Novel high-efficiency two-phase cooling techniques for heterogeneous high-performance computing servers ‒ ESL ‐ EPFL

Contact person: Dr. Marina Zapater ([email protected]), Prof. David Atienza ([email protected])

Partners

Heat and Mass Transfer Laboratory (LTCM), EPFL, Switzerland;

Presentation:

In the energy challenge context, next-generation of High-Performance Computing (HPC) systems must deliver superior computing capacity while managing smartly power consumption and reducing operating costs. One of the main contributors to power comes from the cooling system, which is still air-based in around 80% of all data centers worldwide. The most energy efficient data centers in the world, such as the ones at Google, are able to reach a ratio of cooling power to total power, a.k.a Power Usage Effectiveness (PUE), of around 1.11, while the world average lags behind with a PUE of 1.5. This is because of the weak heat transfer coefficient of air, however, implies spending a huge amount of fan power to efficiently cool down server processors. In addition, there is a need for extracting the heat from air, which requires power-hungry cooling equipment. Furthermore, this heat cannot be reused to warm up neighboring buildings due to the weak heat transfer coefficient and low heat capacity of the air, making it economically unfeasible.

Although single-phase water-cooled systems already demonstrate efficient heat transfer characteristics, drastically reducing power consumption ), they still present potential risks for the electrical components, due to the presence of water on top of electrical equipment. Moreover, they often require server re-design. An emerging and promising solution is to use two-phase refrigerant-based cooling systems. In one hand, the two-phase flow increases considerably the heat removal keeping the chip under safe temperatures and, on the other hand, the dielectric nature of the coolant minimizes risks.

The ultimate solution is to couple passive two-phase systems relying on gravity to drive heat/flow to the larger heat sink and micro-channels heat exchanger to improve the heat transfer area.
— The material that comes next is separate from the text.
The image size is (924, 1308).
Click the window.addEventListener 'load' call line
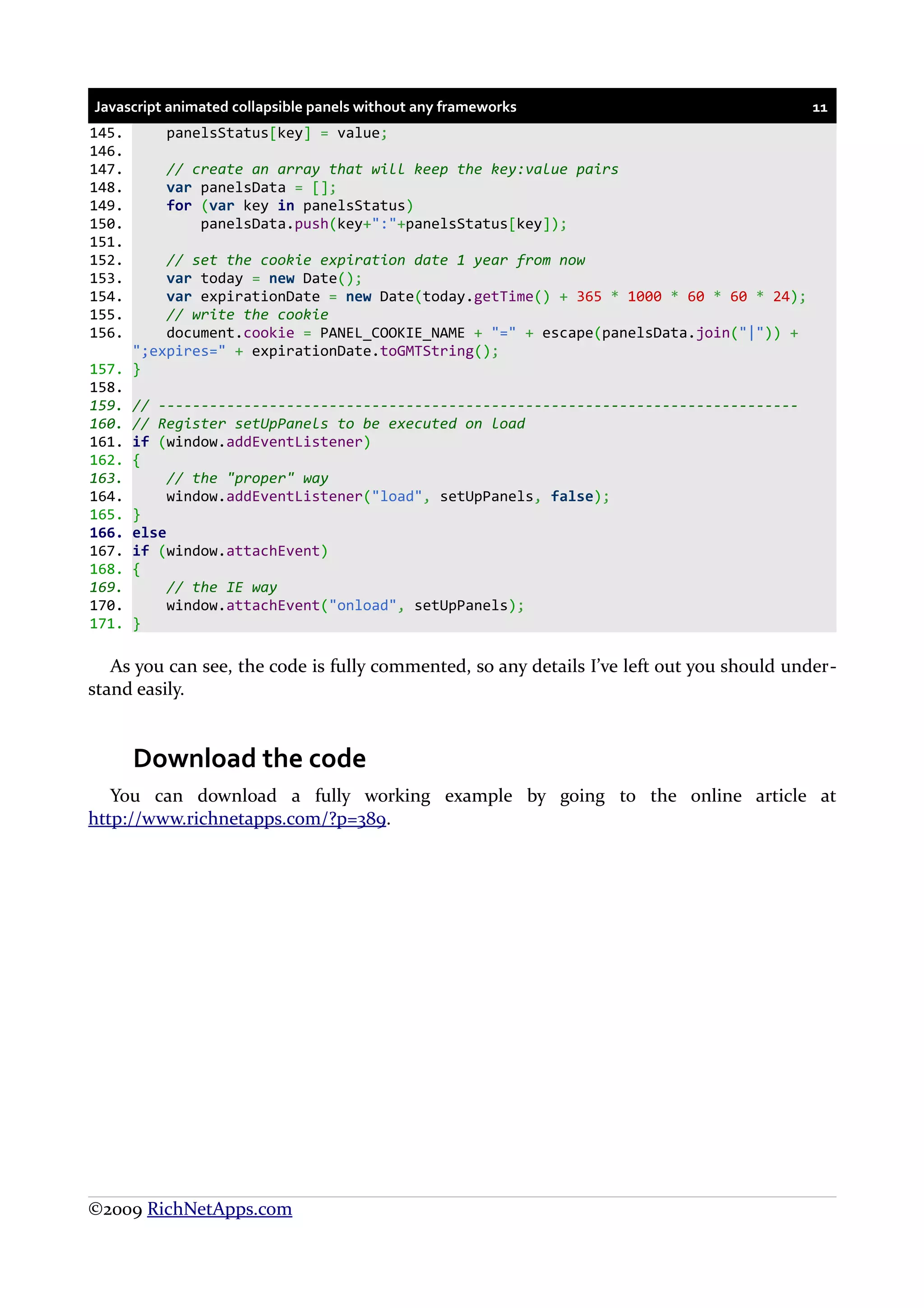[x=387, y=497]
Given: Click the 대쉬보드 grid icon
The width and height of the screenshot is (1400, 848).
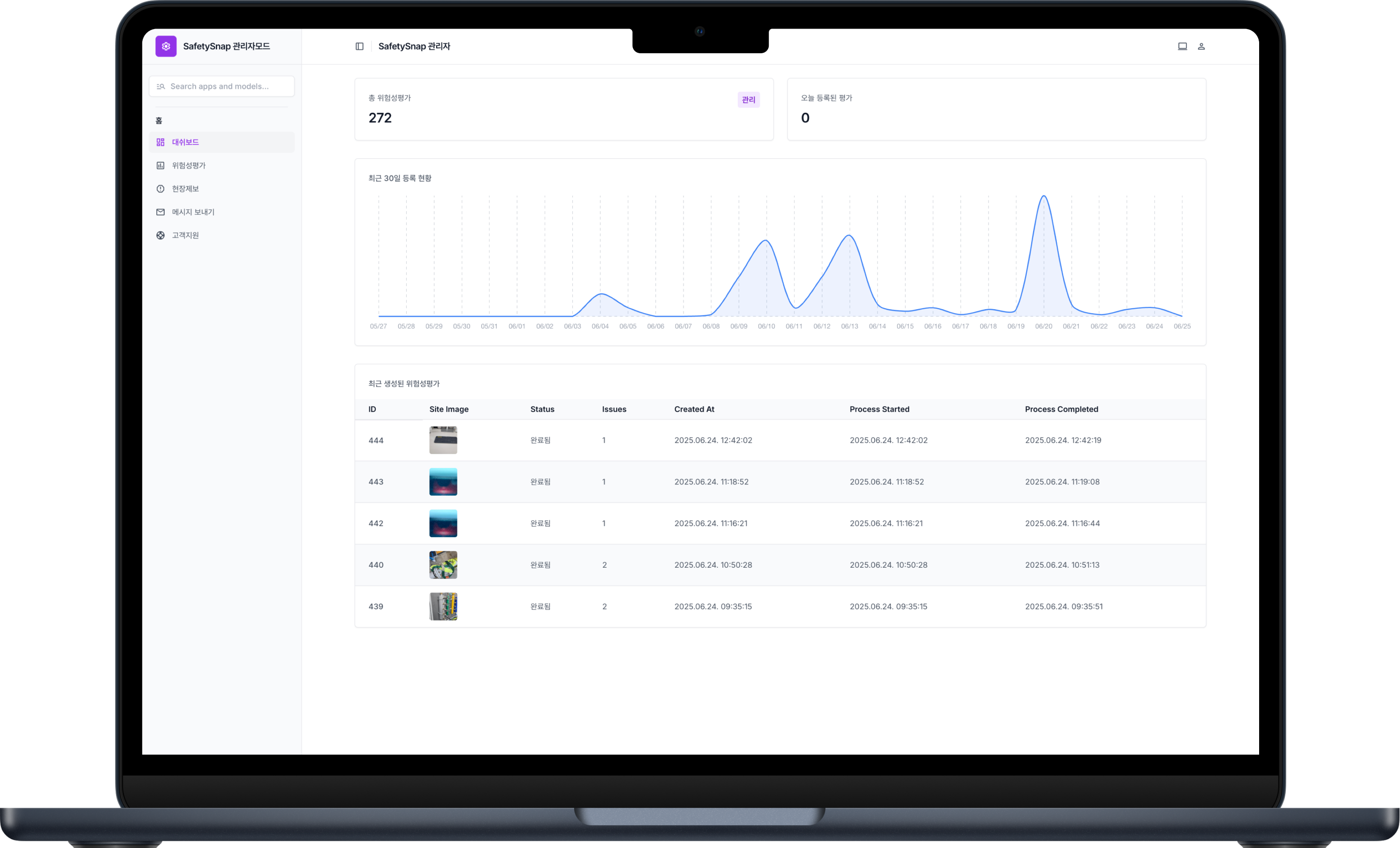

The first one, called thermosyphon, works under a simple principle: inside a closed loop, the heat source (i.e., the chip) evaporates the liquid and at a higher altitude, a heat-sink condensates the liquid. Since the column of pure liquid is heavier than the two-phase column, the fluid moves automatically due to gravity.

The water used to cool down the heat sink needs smaller pumps and, since the heat transfer coefficient refrigerant-water is high, the whole system can work at high temperature and therefore allows efficient heat recovery on the water side. Besides, the passive nature of the thermosyphon manages automatically small variations of temperatures, reducing pumping effort and so decreasing power consumption. Besides, the two-phase flow maintains the chip with a better temperature uniformity while naturally removing the hot spots.
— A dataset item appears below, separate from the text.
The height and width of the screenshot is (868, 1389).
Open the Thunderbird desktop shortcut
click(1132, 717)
However, to fully exploit the characteristics of the thermosyphon, there is a need to develop thermal-aware workload management strategies that drive the thermosyphon to its highest efficiency working conditions.

Goal:

Within the framework of the MANGO H2020 European project, the goal is to design an ultra-compact thermosyphon (of at most 10cm height) to cool down a HPC-ready heterogeneous system and, in particular, its Virtex 7 FPGA. The manufactured device will need to fit the preexisting architecture and to cool down until 60W of power, while the system is running real workloads.

To achieve this goal, a homemade numerical model based on state-of-the-art correlations in steady-state has been created. This latter has been used to confirm the feasibility of the early design drafted by considering the geometrical constraints induced by the architecture. Then, static analysis in finite elements will be performed to ensure the resistance to the internal pressure. Thus, a prototype is manufactured by taking care of new kind of assembly tool as brazing paste which is more suitable for such dimensions comparing to traditional brazing.

The final goal is to put together the thermosyphon cooling device together with our thermal-aware workload allocation strategies, with the goal of achieving a Power Usage Effectiveness (PUE) of 1.02, outperforming the best solutions of the state-of-the-art.

Developed software tools:

The STEAM thermal simulator, which represented the first step towards the development of the prototype
Highly-accurate numerical model of the thermosyphon
A plug-in for the 3D-ICE thermal simulator that allows to simulate single/two-phase flow in microchannels (to be released early 2018).

Related projects:

YINS NanoTera Project: Developing a radically new thermal-aware design approach for next generation energy-efficient datacenters
MANGO H2020 European project: exploring Manycore Architectures for Next-GeneratiOn HPC Systems

Publications:

A. Iranfar, F. Terraneo, W. A. Simon, L. Dragic, I. Pilji, M. Zapater, W. Fornaciari, M. Kovac, and D. Atienza, “Thermal Characterization of Next-Generation Workloads on Heterogeneous MPSoCs.“ In International Conference on Embedded Computer Systems: Architectures, MOdeling and Simulation, SAMOS, 2017.
J. Flich et al., “MANGO: Exploring Manycore Architectures for Next-GeneratiOn HPC Systems,”2017 Euromicro Conference on Digital System Design (DSD, Vienna, Austria, 2017, pp. 478-485.